Our independence is upon us, the meaning of 'adulting' is around the corner. Soon we will have to cook on our own, clean by ourselves, be responsible for deadlines, have steady relationships and hold down a decent job, all while maintaining our sanity. I don’t say this to make you scared. I say it so that you appreciate the next nine months. So that you don’t take a single fun, adventurous, or stressful college day for granted.
Everything from here on out is the last of something. Your last football game and homecoming. Your last formal. Your last sorority recruitment or midnight Wendy’s run.
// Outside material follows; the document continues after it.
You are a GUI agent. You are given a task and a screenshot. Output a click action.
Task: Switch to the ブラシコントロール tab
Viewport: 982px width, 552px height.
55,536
From kindergarten to college, it will be the last time you walk in a cap and gown.
It’s the homestretch. The year that will be filled with tears of joy and tears of goodbyes. I hope it’s the best year yet. I hope that the memories are some of the craziest ones yet; that the friendships are some of the best ones yet; that you have stories to last a lifetime; that you have a year full of zero regrets; that you spend nights laughing until your stomach physically hurts; that you end senior year with a bang.
As much as I am excited to walk for graduation and into the real world, I would like things to slow down just a little. It's not because of the endless papers or impossible tests, but rather that in nine short months, I will be a graduate. A college graduate. Entering the mean, scary, cutthroat world of adulthood. And I’m not sure I’m ready for that. Ready to give up the hours I spend writing a paper, the girls night out, or maybe even those sweaty frat basement shindigs. It’s a bittersweet feeling.
But whether we’re ready or not, it’s here. It’s the time to tie up loose ends, to reflect back on the past four years and be proud of where you are. This is it. Every irritating professor, impossible exam, b****y friend, Sunday morning hangover and looming assignment has prepared us for life.